Un sabio, en un arranque de lúcida amargura, proclamó que "el rencor es un veneno que uno mismo destila y bebe". Razón no le falta; sin embargo, como todo veneno que amenaza con devorar a su creador, requiere de una estrategia ingeniosa para no sucumbir a su propia pócima.
Tanto el odio como el amor precisan de sustento, aunque se nutren de fuentes opuestas y su naturaleza difiere radicalmente. El amor, sublime e incorruptible, se alimenta de sí mismo, elevado por una vibración que parece emanar de un éter inasible, mientras que el odio, voraz y rapaz, necesita saquear energía externa para prolongar su existencia, pues su esencia destructiva lo consume rápidamente.

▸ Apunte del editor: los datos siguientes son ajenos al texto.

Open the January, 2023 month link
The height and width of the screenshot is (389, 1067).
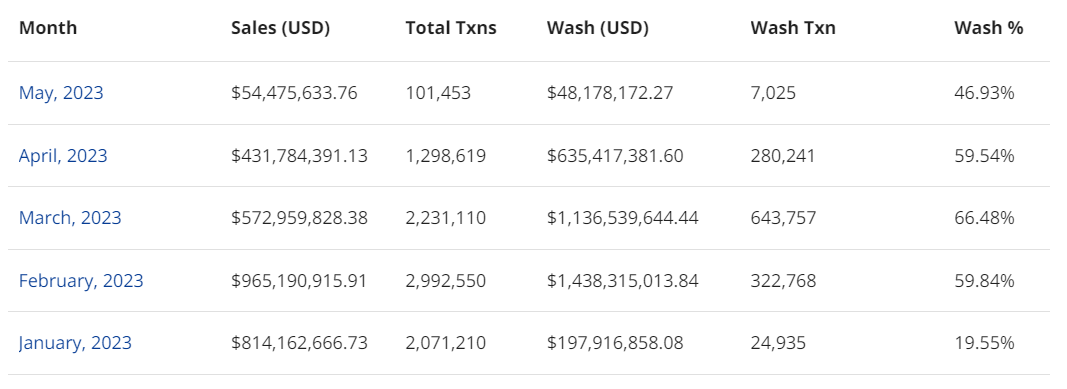[76, 343]
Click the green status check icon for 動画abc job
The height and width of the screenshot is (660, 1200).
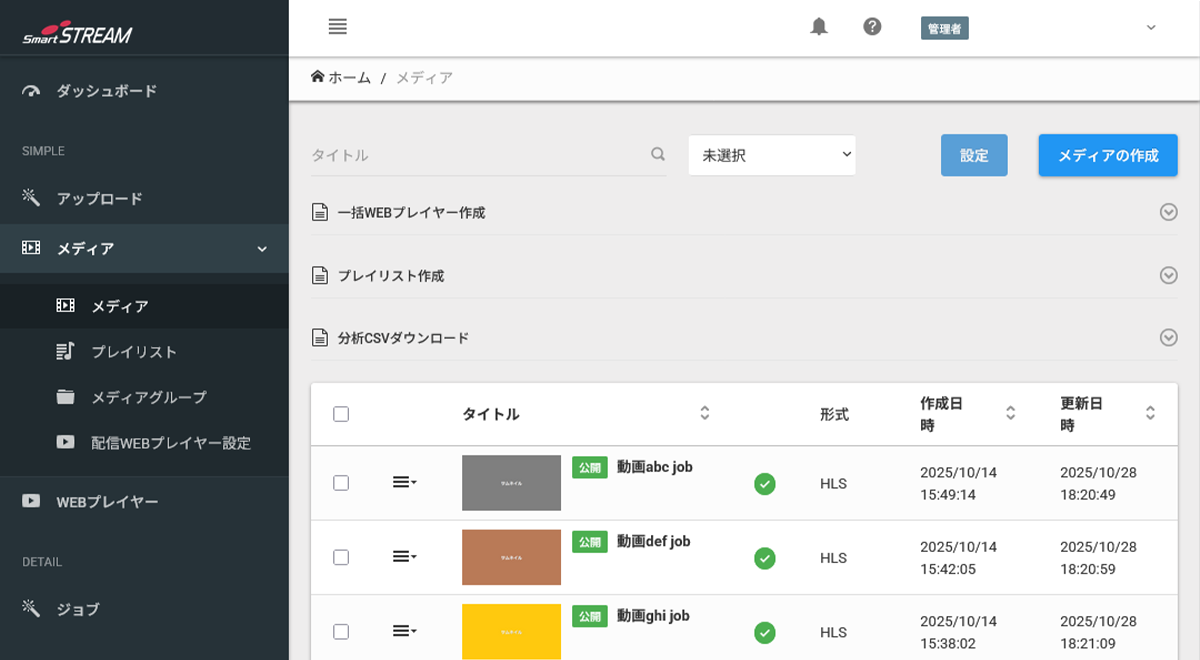764,483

El odio, insaciable en su sed, busca cómplices, capturando a sus víctimas bajo la coacción del miedo, escudándose en la nobleza de propósitos impostados, manipulando a través del chantaje y la mentira. Recluta a sus "aliados", que, sin percatarse, se convierten en esclavos dóciles, prestando su energía vital al monstruo que los devora. Sin esta savia ajena, el odio languidece, incapaz de sostenerse en el vacío de sus propios pensamientos y emociones corrosivas. El amor, en cambio, fluye como manantial inagotable, nutriendo a quienes lo portan sin necesidad de mendigar alimento: amor es amor, en su luminosa esencia.

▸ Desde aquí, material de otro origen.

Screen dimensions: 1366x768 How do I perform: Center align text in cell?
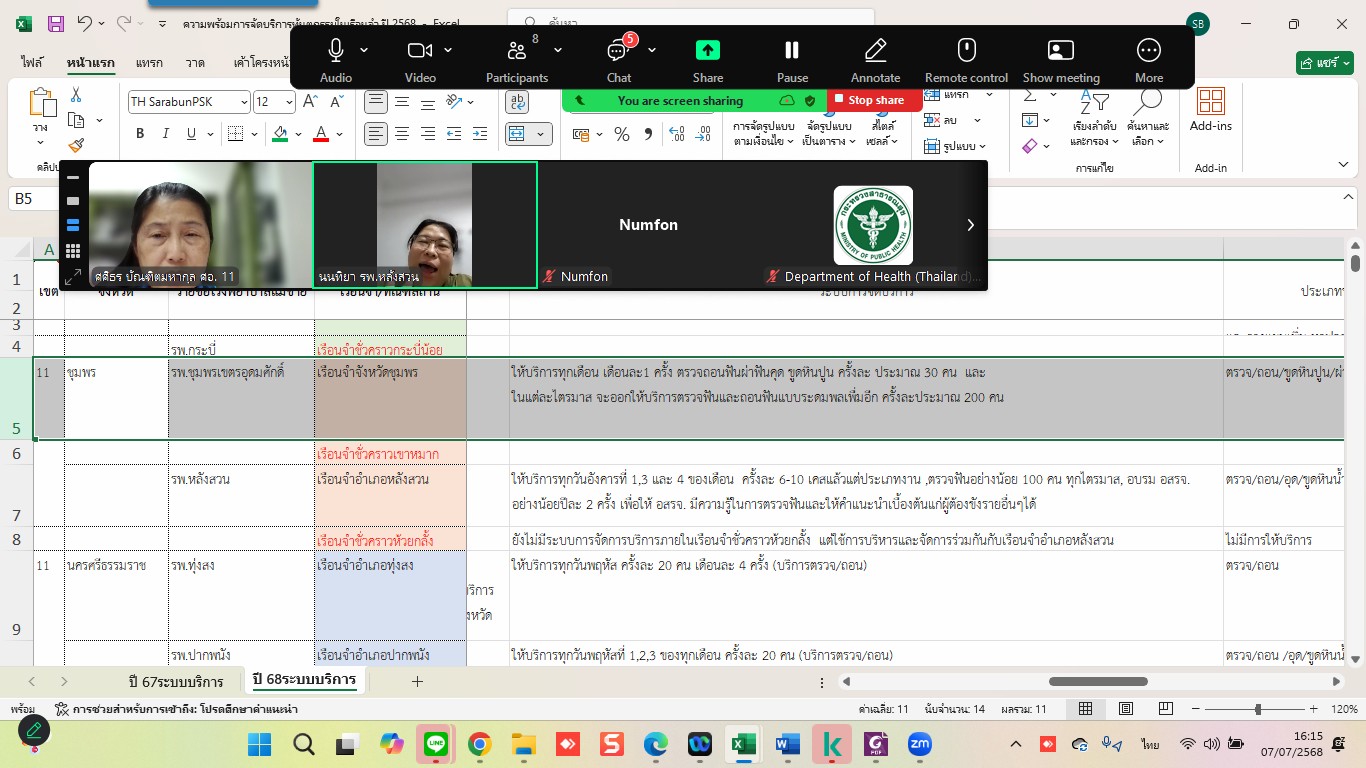point(402,134)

La obediencia debida no existe; cada cual debe velar por el destino de su voluntad, por el empleo de su energía y la orientación de su atención. Sin darse cuenta, uno puede estar hipotecando su alma al servicio de fuerzas que, invisibles, erosionan la autenticidad de sus actos. Somos artífices de lo que damos y custodios de lo que sacrificamos.
El agua, generosa en su esencia, se sacrifica para dar sustento a la planta; de la misma manera, todos irrigamos con nuestros actos y nuestra voluntad los surcos invisibles del mundo que construimos.